* [To be done]
a – Answer these about the buffer-flushing thread below:
(i) Which system does the first post say seems to flush all the buffers when a process is killed with Control-C?
(ii) What command does Kenneth Parker suggest?
(iii) Which program in Debian does the first post say also appears to buffer data that get lost?
b – Can you reproduce the buffer-flushing thread below word for word, from "Is there a way" up to and including "Many thanks."?

=== Supplied text ===

Flushing all Buffers Before Exiting

classic Classic list List threaded Threaded
31 messages Options
12
Reply | Threaded
Open this post in threaded view
|

Flushing all Buffers Before Exiting

martin McCormick-3
        I have been using unix of various flavors for 30 years so
this is a bit of a bone-head question except that different
styles of unix handle this situation somewhat differently.

        Imagine that you run a process whose output you want to
catch so you run it as someproc >catchfile.  The process has an
end point so anything it produced gets saved in catchfile and all
is well.

        Now imagine you run someproc and it either has no end
condition or you haven't reached it yet so you kill it with
Control-C.  Some unixen like FreeBSD seem to flush all the
buffers  and you still get your output but Debian appears to not
flush the buffers and you get nothing or maybe a partial capture
with the most recent data lost.

        Is there a way to make sure we got everything that was
produced?

        I have noticed that the tee program in Debian also
appears to buffer data that get lost if you end early.

        Many thanks.

        Martin McCormick

Reply | Threaded
Open this post in threaded view
|

Re: Flushing all Buffers Before Exiting

Kenneth Parker-2
Have you tried the Command Line:   "sync"?

Kenneth Parker 

Reply | Threaded
Open this post in threaded view
|

Re: Flushing all Buffers Before Exiting

tomas@tuxteam.de
On Thu, Mar 21, 2019 at 10:32:06AM -0400, Kenneth Parker wrote:
> Have you tried the Command Line:   "sync"?

That won't help in the OP's case, I think: sync is about writing out
the operating system's buffers to the file system. In the OP's case
it's about the process's I/O buffers which haven't yet gone to the
operating system.

Cheers
-- t

signature.asc (205 bytes) Download Attachment
Reply | Threaded
Open this post in threaded view
|

Re: Flushing all Buffers Before Exiting

martin McCormick-3
In reply to this post by Kenneth Parker-2
Kenneth Parker <[hidden email]> writes:
> Have you tried the Command Line:   "sync"?

        Excellent question and I did, in fact, try that command
just before killing the running process.

        It had no effect.

<[hidden email]> also writes:
> That won't help in the OP's case, I think: sync is about writing out
> the operating system's buffers to the file system. In the OP's case
> it's about the process's I/O buffers which haven't yet gone to the
> operating system.

=== Given material ===

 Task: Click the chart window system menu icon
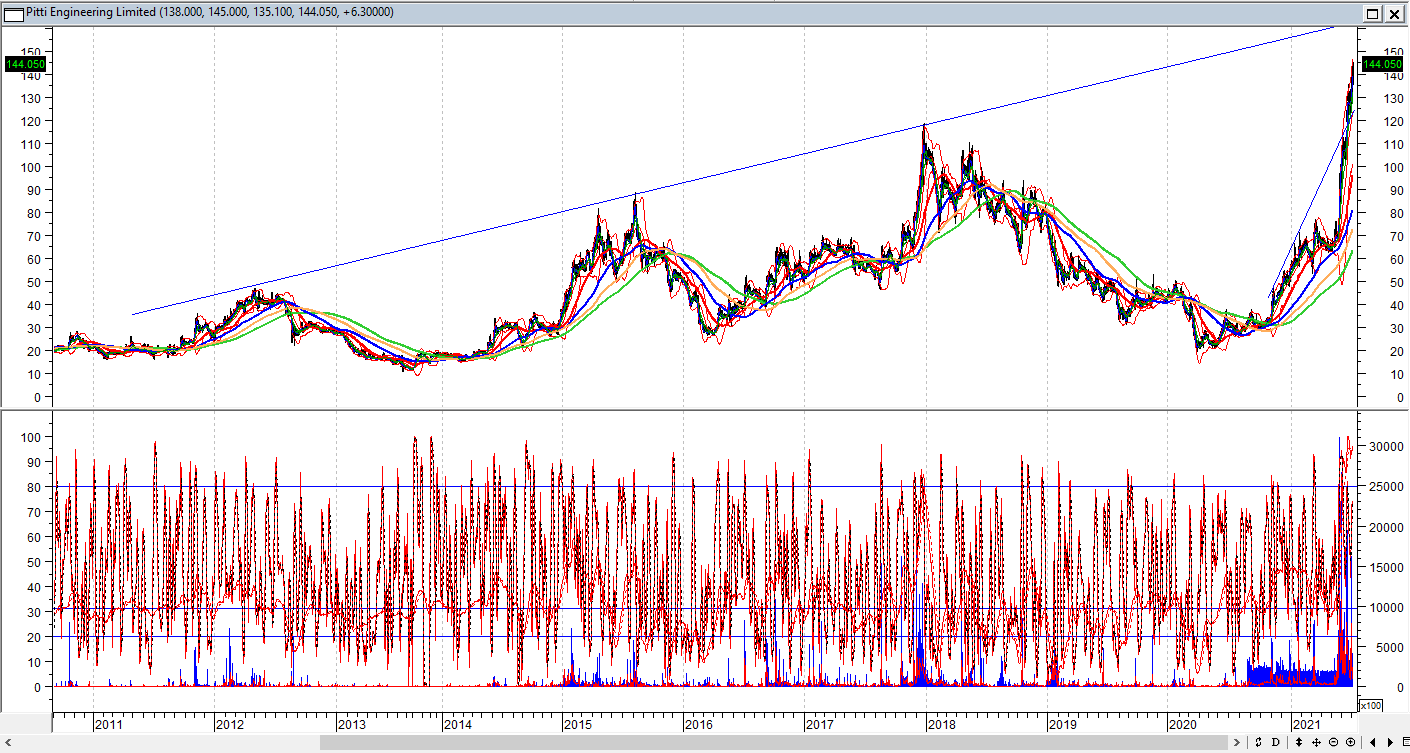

===

* [Task-by-task answers]
a –
(i) FreeBSD
(ii) sync
(iii) tee

b –
Is there a way to make sure we got everything that was
produced?

        I have noticed that the tee program in Debian also
appears to buffer data that get lost if you end early.

        Many thanks.